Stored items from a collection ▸
★ ★ ★ ★ ★

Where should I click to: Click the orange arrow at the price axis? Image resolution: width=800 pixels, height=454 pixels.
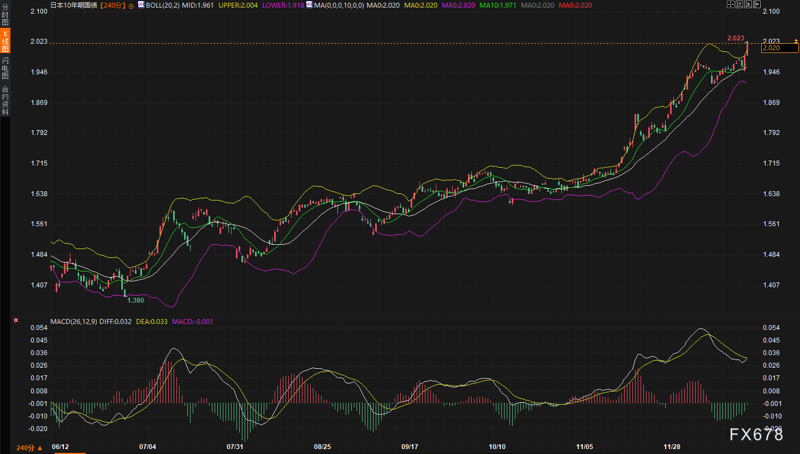[796, 42]
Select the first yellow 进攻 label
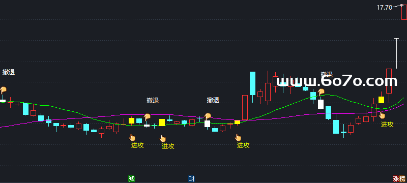 [137, 145]
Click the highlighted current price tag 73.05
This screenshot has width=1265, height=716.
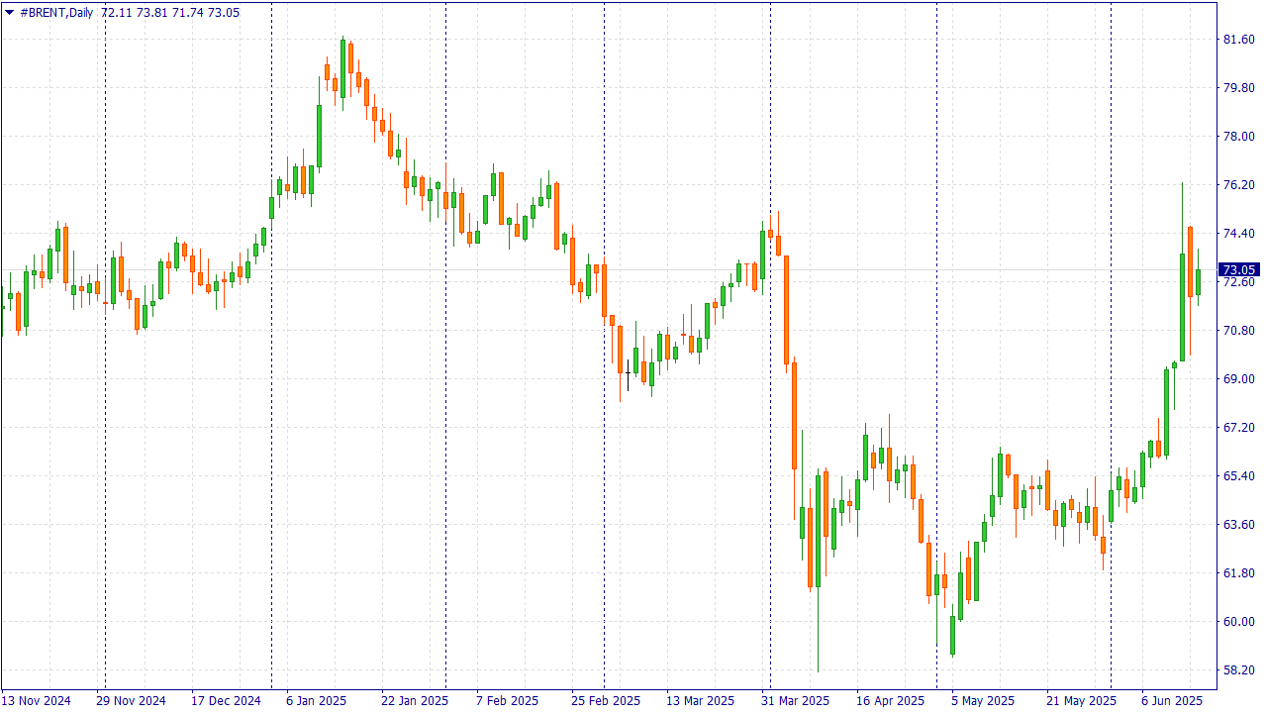pyautogui.click(x=1238, y=269)
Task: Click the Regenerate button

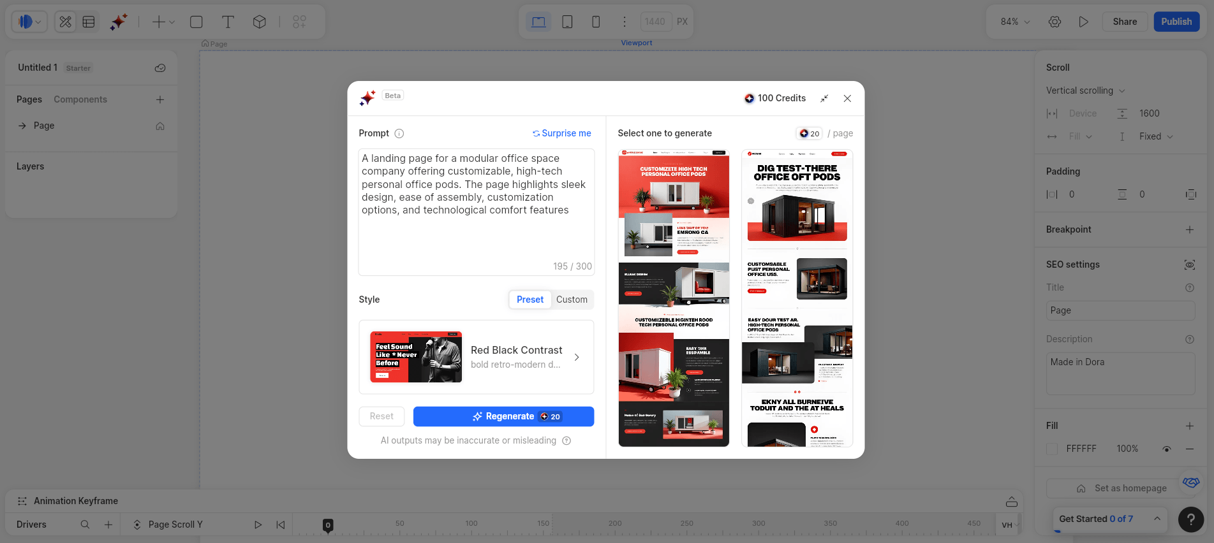Action: point(503,416)
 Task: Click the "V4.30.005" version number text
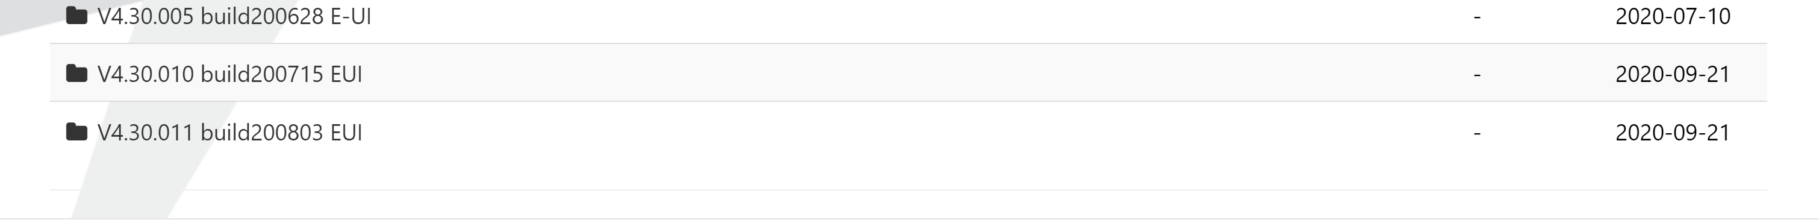pos(145,16)
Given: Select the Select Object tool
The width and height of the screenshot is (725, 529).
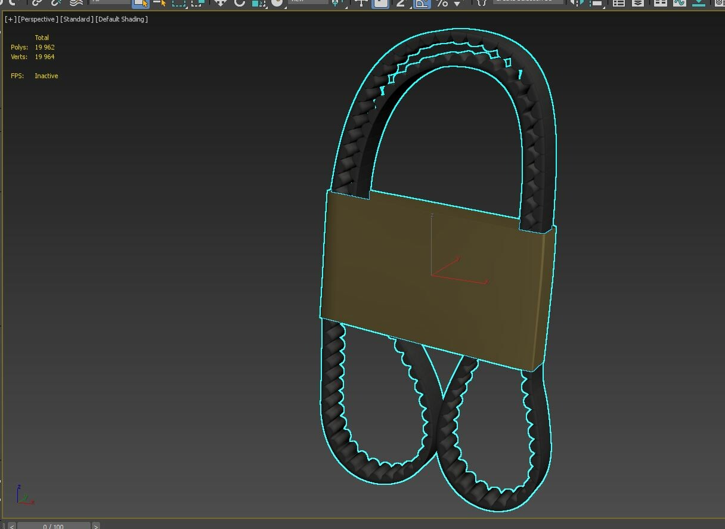Looking at the screenshot, I should [x=140, y=3].
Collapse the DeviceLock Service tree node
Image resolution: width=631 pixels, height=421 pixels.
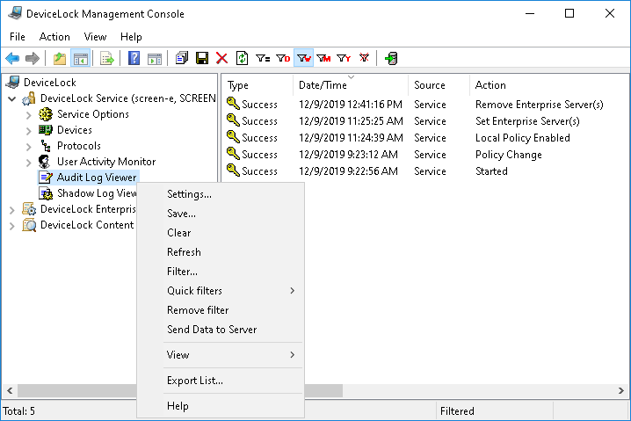[x=12, y=98]

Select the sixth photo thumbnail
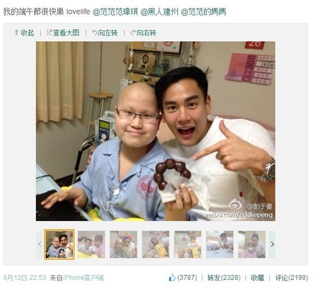(220, 244)
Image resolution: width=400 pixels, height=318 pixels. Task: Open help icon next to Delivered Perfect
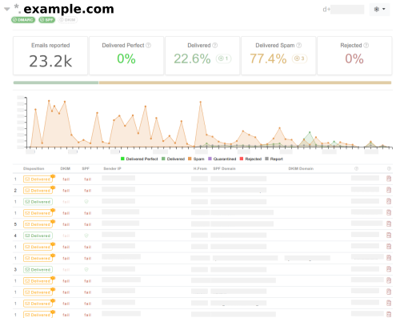pos(149,46)
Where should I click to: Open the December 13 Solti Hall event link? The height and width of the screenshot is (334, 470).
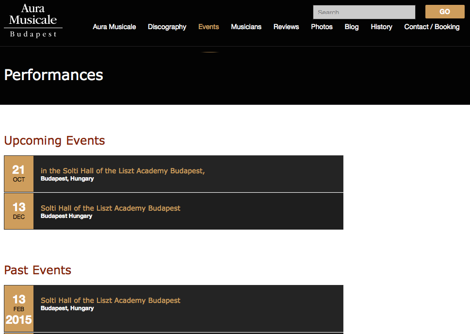click(x=111, y=208)
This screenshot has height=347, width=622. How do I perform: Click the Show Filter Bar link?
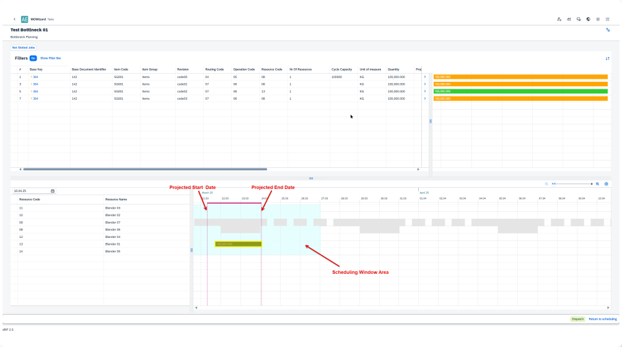[51, 58]
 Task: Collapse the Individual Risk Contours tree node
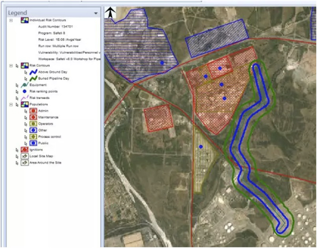point(10,20)
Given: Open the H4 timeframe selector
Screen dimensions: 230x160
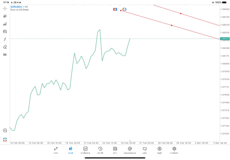Looking at the screenshot, I should pos(5,55).
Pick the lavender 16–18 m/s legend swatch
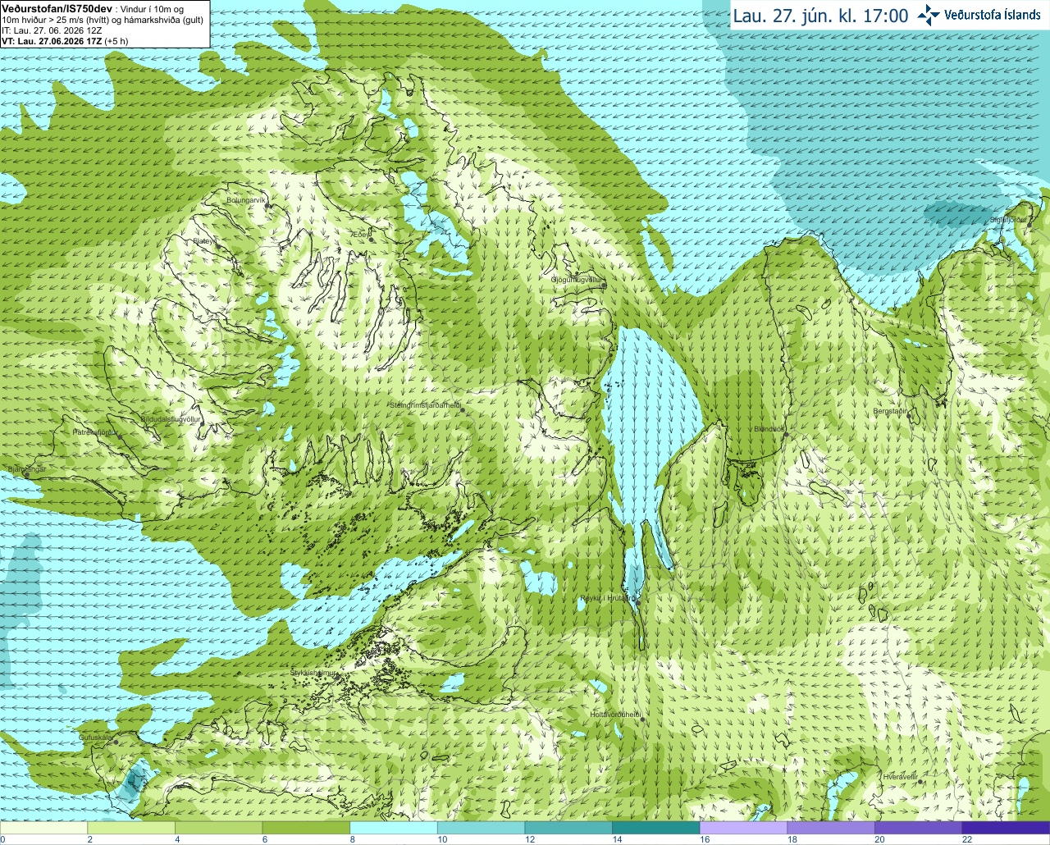This screenshot has width=1050, height=845. click(x=743, y=828)
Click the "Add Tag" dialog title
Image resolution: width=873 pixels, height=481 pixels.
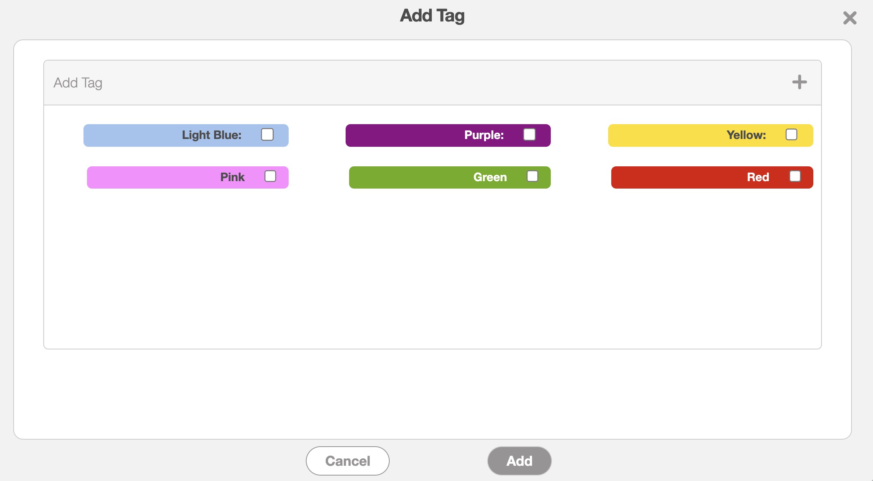432,16
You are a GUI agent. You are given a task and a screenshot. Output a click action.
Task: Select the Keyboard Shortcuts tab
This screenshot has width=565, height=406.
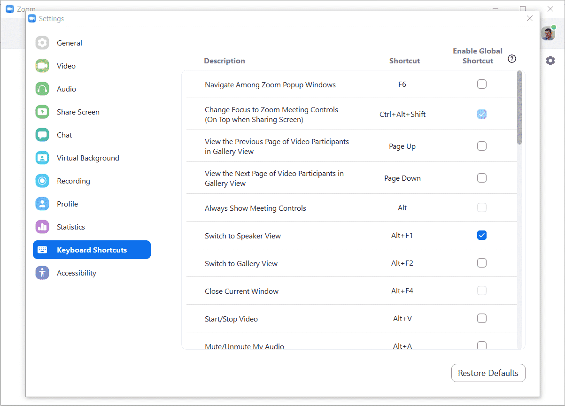92,250
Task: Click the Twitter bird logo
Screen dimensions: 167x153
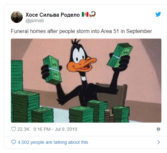Action: click(x=158, y=14)
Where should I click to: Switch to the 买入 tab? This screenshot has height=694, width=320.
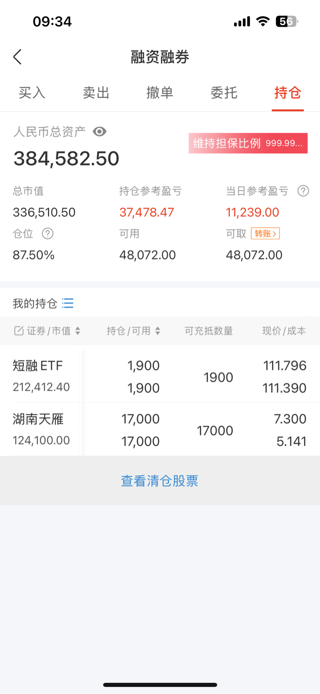click(x=32, y=93)
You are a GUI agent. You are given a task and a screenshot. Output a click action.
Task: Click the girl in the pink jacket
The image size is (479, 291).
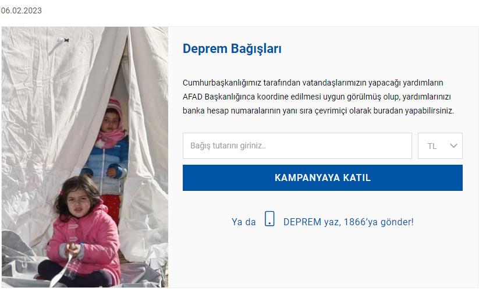[x=81, y=232]
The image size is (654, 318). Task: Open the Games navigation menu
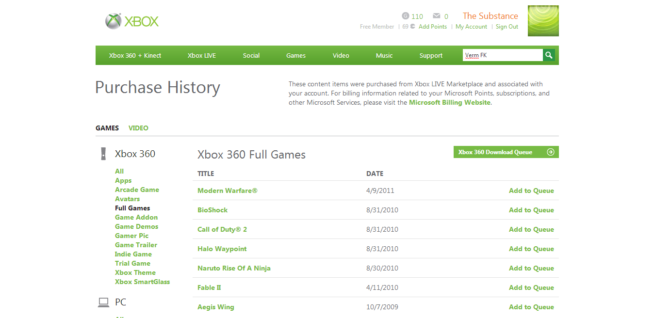(x=296, y=56)
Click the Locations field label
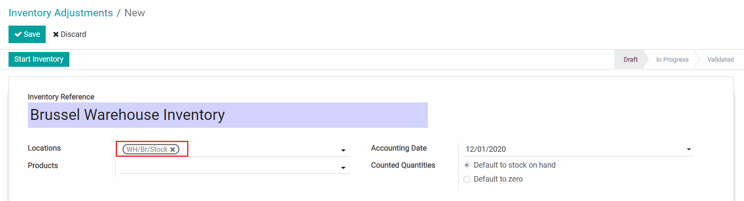The width and height of the screenshot is (744, 201). tap(44, 148)
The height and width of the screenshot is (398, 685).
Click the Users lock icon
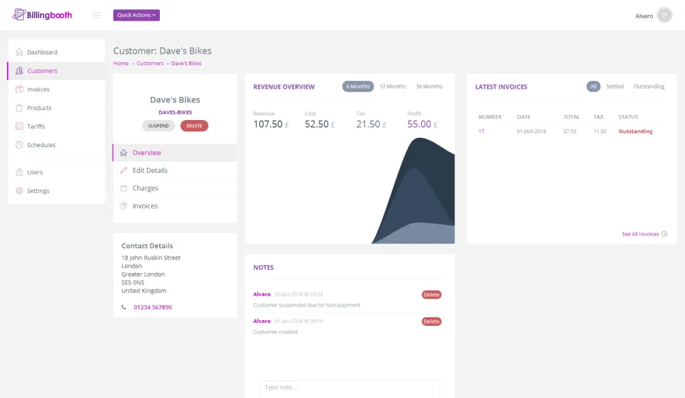click(19, 172)
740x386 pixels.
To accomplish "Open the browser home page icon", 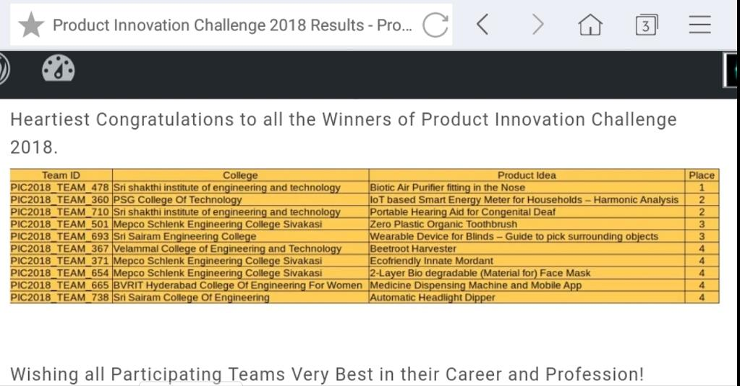I will point(590,25).
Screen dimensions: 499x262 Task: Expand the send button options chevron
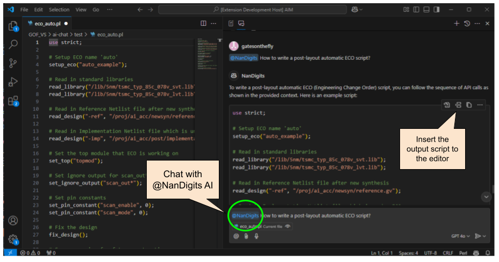point(484,236)
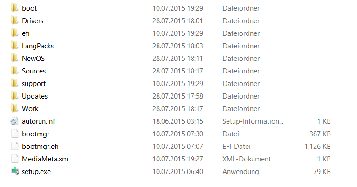357x187 pixels.
Task: Select the NewOS folder icon
Action: click(x=14, y=58)
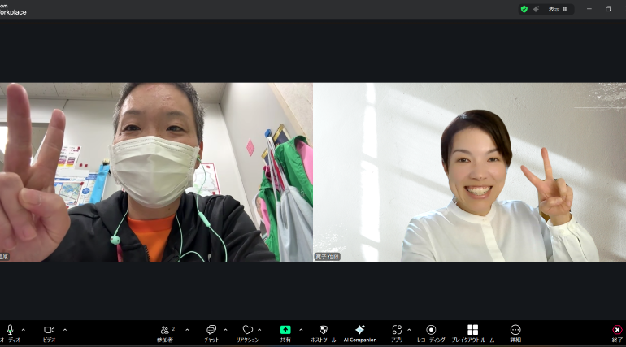Open the Chat icon
626x347 pixels.
(211, 330)
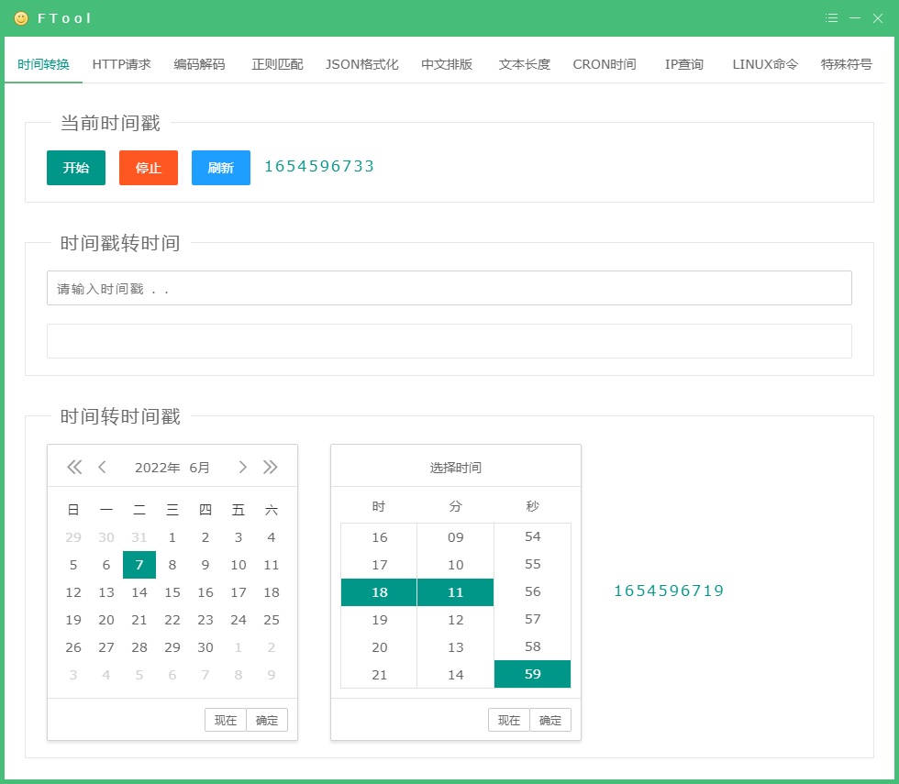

★ ★ ★ ★ ★

To do ▸ Nothing outside the stretch above, from the line with "Screen dimensions: 167x153" through the line with "Task: Click the girl in the pink jacket", is set down. Transcribe that stretch exactly, ends included, but not its pictures.

Answer below ▸
Screen dimensions: 167x153
Action: click(x=158, y=14)
Where should I click to: Switch to the 买入 tab? This screenshot has height=694, width=320.
click(x=32, y=93)
You are a GUI agent. You are given a task and a screenshot. Output a click action.
Task: Click the girl in the pink jacket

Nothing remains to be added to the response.